Fui a los Grand Boulevards y le indiqué al chofer que me llevara a una agencia cualquiera de viajes. Saqué pasaje para el primer avión. También pensé en la vigilancia hacia el aeródromo; pero me pareció que la Secta se iba a despistar esperándome primero en el consulado.
Así salí para Roma.
¡Cuántas estupideces cometemos con aire de riguroso razonamiento! Claro, razonamos bien, razonamos magníficamente sobre las premisas A, B y C. Sólo que no habíamos tenido en cuenta la premisa D. Y la E, y la F. Y todo el abecedario latino más el ruso. Mecanismo en virtud del cual esos astutos inquisidores del psicoanálisis se quedan muy tranquilos después de haber sacado conclusiones correctísimas de bases esqueléticas.
¡Cuántas amargas reflexiones me hice en aquel viaje a Roma! Traté de ordenar mis ideas, mis teorías, los hechos que había vivido. Ya que sólo es posible acertar con el porvenir si tratamos de descubrir las leyes del pasado.
¡Cuántas fallas en ese pasado! ¡Cuántas inadvertencias! ¡Cuántas ingenuidades, todavía! En aquel momento advertí el papel equívoco de Domínguez, recordando lo de Víctor Brauner. Ahora, años después, confirmo mi hipótesis: Domínguez empujado al manicomio y al suicidio.
Sí, en el viaje recordé el extraño suceso de Víctor Brauner y también recordé que al encontrarme con Domínguez le pregunté por todos: por Bretón, por Péret, por Esteban Francés, por Malta, por Marcelle Ferry. Menos por Víctor Brauner. ¡Significativo “olvido”!
Relato, por si no lo conocen, el episodio. Este pintor tenía la obsesión de la ceguera y en varios cuadros pintó retratos de hombres con un ojo pinchado o saltado. E incluso un autorretrato en que uno de sus ojos aparecía vaciado. Ahora bien: un poco antes de la guerra, en una orgía en el taller de uno de los pintores del grupo surrealista, Domínguez, borracho, arroja un vaso contra alguien; éste se aparta y el vaso arranca un ojo de Víctor Brauner.

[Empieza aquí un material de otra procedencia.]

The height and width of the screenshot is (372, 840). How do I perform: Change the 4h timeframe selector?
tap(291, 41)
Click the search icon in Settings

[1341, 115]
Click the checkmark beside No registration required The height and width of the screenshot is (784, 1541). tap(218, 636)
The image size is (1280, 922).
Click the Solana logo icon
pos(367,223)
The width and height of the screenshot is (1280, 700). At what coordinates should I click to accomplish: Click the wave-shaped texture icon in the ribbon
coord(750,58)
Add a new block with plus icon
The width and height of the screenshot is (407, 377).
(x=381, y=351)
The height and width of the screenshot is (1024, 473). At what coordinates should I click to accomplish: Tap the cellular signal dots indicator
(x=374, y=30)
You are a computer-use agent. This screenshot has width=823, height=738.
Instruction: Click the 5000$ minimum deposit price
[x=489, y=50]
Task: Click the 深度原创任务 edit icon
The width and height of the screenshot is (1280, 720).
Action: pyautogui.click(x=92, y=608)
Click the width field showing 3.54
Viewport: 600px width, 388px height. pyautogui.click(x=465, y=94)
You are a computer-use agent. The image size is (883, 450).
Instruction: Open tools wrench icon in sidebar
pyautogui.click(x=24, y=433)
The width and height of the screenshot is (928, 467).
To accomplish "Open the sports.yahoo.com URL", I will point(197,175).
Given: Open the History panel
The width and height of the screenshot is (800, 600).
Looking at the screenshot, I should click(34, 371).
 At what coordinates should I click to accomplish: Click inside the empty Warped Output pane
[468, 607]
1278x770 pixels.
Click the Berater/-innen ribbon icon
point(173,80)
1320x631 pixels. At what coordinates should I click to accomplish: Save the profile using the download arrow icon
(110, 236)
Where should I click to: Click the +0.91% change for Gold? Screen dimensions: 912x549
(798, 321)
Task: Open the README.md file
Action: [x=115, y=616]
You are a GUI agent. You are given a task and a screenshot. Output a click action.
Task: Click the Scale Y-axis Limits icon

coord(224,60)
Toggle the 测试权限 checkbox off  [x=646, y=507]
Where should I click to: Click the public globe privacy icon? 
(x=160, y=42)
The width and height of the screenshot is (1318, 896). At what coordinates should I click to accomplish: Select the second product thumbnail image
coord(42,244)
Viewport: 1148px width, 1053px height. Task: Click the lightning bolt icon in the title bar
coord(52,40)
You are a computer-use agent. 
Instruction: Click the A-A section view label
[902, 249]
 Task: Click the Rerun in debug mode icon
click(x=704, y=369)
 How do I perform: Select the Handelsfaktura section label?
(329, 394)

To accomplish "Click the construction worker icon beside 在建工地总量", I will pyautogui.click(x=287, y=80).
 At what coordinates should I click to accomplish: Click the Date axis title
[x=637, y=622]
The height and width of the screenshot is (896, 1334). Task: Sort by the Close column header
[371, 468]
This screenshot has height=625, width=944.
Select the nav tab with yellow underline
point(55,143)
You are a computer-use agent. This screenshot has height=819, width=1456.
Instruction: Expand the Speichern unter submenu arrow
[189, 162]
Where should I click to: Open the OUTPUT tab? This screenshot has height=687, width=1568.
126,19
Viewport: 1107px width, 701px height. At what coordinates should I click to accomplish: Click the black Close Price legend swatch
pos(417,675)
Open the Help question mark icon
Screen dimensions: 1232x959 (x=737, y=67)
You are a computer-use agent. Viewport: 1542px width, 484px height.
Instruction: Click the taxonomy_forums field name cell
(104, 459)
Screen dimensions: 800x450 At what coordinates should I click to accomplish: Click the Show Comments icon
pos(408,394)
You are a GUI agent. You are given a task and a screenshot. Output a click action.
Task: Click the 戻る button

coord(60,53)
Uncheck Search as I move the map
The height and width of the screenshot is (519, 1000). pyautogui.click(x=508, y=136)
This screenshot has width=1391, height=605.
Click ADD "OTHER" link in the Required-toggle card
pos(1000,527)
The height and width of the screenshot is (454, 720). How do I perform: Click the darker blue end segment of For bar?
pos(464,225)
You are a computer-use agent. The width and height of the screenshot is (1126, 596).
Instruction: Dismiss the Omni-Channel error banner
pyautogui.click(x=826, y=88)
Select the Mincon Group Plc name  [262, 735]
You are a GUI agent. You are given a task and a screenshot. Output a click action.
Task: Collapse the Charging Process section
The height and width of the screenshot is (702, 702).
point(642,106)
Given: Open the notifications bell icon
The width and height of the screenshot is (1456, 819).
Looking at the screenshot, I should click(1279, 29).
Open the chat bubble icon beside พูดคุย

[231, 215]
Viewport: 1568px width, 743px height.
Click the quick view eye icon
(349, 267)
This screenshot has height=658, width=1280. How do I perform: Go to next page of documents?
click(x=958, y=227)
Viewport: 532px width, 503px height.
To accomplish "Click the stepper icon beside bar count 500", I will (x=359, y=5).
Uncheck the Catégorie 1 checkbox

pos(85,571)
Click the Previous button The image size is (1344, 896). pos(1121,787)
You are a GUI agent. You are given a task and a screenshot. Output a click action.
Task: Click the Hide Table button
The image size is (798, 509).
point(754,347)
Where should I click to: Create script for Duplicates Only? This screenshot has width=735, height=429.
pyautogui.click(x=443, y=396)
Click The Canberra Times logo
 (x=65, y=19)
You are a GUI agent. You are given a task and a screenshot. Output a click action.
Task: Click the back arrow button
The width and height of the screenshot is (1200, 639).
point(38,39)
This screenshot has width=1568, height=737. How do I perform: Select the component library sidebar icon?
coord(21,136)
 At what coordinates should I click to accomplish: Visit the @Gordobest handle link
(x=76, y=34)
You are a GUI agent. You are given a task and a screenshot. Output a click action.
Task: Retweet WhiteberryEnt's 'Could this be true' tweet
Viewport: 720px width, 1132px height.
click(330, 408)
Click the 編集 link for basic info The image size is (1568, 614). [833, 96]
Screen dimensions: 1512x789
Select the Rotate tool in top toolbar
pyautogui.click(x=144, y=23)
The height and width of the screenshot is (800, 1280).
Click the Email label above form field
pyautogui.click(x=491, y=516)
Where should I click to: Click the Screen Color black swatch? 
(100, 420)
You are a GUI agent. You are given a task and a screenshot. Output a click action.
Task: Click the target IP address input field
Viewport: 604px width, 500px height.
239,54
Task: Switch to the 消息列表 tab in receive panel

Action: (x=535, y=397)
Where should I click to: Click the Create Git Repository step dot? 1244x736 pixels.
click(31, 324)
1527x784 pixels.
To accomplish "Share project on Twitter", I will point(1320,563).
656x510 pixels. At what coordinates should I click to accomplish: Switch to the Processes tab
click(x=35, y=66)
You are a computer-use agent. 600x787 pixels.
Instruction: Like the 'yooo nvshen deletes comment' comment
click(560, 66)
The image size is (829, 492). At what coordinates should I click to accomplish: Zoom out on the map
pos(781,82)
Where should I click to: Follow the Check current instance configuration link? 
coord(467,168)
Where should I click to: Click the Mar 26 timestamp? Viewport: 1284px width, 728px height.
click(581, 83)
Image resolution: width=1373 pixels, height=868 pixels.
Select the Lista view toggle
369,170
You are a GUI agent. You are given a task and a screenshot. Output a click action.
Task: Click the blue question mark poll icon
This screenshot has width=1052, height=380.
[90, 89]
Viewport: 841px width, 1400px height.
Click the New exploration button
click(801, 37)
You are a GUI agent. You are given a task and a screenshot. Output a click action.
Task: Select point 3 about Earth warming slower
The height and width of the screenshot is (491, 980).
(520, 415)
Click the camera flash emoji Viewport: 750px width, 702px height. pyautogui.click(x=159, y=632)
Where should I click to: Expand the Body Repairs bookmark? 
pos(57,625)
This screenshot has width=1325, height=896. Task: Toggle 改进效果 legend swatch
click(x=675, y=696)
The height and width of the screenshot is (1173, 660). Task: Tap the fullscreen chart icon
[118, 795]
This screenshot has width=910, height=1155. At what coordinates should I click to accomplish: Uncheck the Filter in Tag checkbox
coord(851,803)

Vean ustedes ahora si se puede hablar de casualidad, si la casualidad tiene el menor sentido entre los seres humanos. Los hombres, por el contrario, se mueven como sonámbulos hacia fines que muchas veces intuyen oscuramente, pero a los que son atraídos como la mariposa hacia la llama. Así Brauner fue hacia el vaso de Domínguez y su ceguera; y así yo fui hacia Domínguez en 1953, sin saber que nuevamente iba en demanda de mi destino. De todas las personas que yo hubiera podido ver en aquel verano de 1953, sólo se me ocurrió acudir al hombre que en cierto modo estaba al servicio de la Secta. Lo demás es obvio: el cuadro que llamó mi atención y mi miedo, la ciega modelo (modelo para esa única ocasión), la farsa de aquella cohabitación con Domínguez, mi estúpida vigilancia desde el observatorio, mi contacto con la ciega, la comedia del paralítico, etcétera.